Łańcuchowe rozrządy nie są bezobsługowe

21 sty 2017

Aby nie pojawiły się problemy z łańcuchowym napędem rozrządu, należy, zwłaszcza w przypadku nowoczesnych jednostek z hydraulicznym napinaczem łańcucha, zadbać o właściwą obsługę silnika.

Można spotkać się poglądem, że w przypadku samochodów nowych lub o niewielkim jeszcze przebiegu, nie ma potrzeby regularnego zaglądania pod maskę pomiędzy przeglądami okresowymi. Jest to zdecydowanie mylne przekonanie, na dodatek z takiego właśnie, beztroskiego podejścia biorą się mity o nietrwałych współczesnych samochodach. Na przykład opinia, że trwałość łańcuchowych napędów rozrządu nowoczesnych silników jest nie większa niż napędów paskowych, których wymiana jest zdecydowanie tańsza.

Najsłabsze ogniwo

Prawda jest tymczasem taka, że metalowy łańcuch będzie pracował o wiele dłużej  niż najlepszy nawet pasek wykonany włókien najnowszej generacji, o ile tylko silnik będzie właściwie serwisowany. To nie łańcuch jest bowiem najsłabszym ogniwem napędu rozrządu. – Sprawność układu rozrządu zależy od hydraulicznego napinacza, którego zadaniem jest utrzymanie stałego optymalnego naciągu łańcucha, niezależnie od jego temperatury (a łańcuch rozgrzewa się do ponad 100 stopni!) i obciążenia silnika (np. podczas intensywnego hamowania silnikiem lub gwałtownej zmiany przełożeń). Warunkiem poprawnej pracy napinacza jest odpowiednie ciśnienie oleju, a to z kolei zależy i od poziomu, i od jakości oleju – tłumaczy Tomasz Ochman z firmy SKF.

Regularna kontrola

Mimo, że czynność sprawdzania poziomu oleju w silniku demonstrowana jest nawet podczas kursu na prawo jazdy, kierowcy niezbyt chętnie zaglądają pod maskę auta. Są bowiem przekonani, że tylko stare konstrukcyjnie i wyeksploatowane silniki zużywają olej. Tymczasem nowoczesne, wysilone jednostki napędowe, w których dla obniżenia strat mocy związanych z tarciem stosowany jest olej o niskiej lepkości, także potrafią spalać olej i wymagają jego uzupełniania. Dodatkowo, o ile zakres pomiarowy między „min” a „max” na miarce oleju zwykle odpowiada około 1 litrowi oleju w układzie smarowania silnika, o tyle dla optymalnej pracy hydraulicznego napinacza łańcucha rozrządu, właściwy zakres poziomu oleju jest znacznie węższy. Dlatego kontrola poziomu oleju przynajmniej raz w miesiącu jest konieczna. A jeśli już się ją wykonuje, nie należy popełniać starych błędów – poziom sprawdzamy 2-3 minuty po wyłączeniu silnika rozgrzanego do temperatury roboczej, a nie przed jazdą.

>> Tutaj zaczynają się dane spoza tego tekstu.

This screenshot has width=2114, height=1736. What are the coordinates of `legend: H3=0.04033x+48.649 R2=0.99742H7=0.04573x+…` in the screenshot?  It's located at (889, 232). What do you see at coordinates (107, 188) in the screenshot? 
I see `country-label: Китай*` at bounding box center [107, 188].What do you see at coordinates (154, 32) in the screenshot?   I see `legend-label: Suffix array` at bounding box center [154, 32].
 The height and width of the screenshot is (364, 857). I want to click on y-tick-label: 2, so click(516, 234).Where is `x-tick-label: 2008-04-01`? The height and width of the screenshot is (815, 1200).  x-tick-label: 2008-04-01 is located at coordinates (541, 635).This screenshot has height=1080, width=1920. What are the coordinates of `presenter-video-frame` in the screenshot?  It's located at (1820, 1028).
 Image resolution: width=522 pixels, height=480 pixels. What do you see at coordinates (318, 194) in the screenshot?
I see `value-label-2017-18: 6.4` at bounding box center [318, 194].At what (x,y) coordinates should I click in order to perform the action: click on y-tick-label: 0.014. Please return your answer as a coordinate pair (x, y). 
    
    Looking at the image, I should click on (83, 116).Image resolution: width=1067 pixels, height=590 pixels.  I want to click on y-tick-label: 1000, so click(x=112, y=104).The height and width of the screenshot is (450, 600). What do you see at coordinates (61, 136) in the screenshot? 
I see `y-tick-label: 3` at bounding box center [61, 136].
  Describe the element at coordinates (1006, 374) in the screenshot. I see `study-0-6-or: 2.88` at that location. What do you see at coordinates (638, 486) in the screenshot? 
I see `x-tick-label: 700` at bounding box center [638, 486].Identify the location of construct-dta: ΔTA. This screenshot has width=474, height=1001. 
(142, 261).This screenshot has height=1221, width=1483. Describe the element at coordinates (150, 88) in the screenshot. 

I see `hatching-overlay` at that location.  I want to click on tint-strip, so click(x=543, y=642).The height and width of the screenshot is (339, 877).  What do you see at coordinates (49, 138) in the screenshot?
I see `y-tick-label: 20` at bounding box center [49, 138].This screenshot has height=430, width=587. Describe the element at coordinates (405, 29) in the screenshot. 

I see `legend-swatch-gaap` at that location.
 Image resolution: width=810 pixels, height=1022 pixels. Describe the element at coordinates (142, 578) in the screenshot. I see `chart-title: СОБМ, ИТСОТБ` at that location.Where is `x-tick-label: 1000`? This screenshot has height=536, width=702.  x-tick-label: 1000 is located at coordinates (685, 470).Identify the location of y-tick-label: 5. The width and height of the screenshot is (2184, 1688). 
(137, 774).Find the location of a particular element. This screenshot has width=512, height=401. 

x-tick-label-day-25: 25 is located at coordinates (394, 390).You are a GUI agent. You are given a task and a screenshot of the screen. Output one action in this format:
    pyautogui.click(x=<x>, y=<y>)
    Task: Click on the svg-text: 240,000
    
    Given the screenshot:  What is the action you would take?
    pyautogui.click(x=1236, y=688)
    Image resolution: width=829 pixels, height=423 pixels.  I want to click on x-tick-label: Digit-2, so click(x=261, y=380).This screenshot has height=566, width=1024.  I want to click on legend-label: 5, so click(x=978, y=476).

W mieście czy poza miastem

Badania rynkowe potwierdzają, że kierowcy zwracają uwagę na jakość oleju przy jego zakupie, ale zapominają o niej zaraz po tym, jak olej znajdzie się w silniku. Tymczasem w zależności od sposobu użytkowania auta, olej może degradować się znacznie szybciej niż przewiduje to producent samochodu. Przykładowo, dopuszczenie możliwości wymiany oleju co dwa lata lub co 30 tys. km przebiegu sprawdza się tylko w przypadku samochodów sprawnych i eksploatowanych głównie na dłuższych trasach. Silnik pracuje wtedy w korzystnych warunkach.

Zupełnie inaczej jest, gdy te 30 tys. km samochód pokonuje głównie w ruchu miejskim, regularnie stojąc w korkach. W tym przypadku silnik będzie często niedostatecznie rozgrzany, a właściwości oleju będą pogarszać zanieczyszczenia w postaci skraplającej się wody i paliwa przenikającego z komór spalania. Oczywiście, każdy olej ma tolerancję na takie zanieczyszczenia, jednak eksploatując auto w trybie „dom-praca-dom” warto częściej dokonywać przeglądów okresowych i wymiany oleju, ponieważ pozwoli to utrzymać w lepszym stanie wrażliwe komponenty silnika, takie jak łańcuchowy układ rozrządu czy turbosprężarka.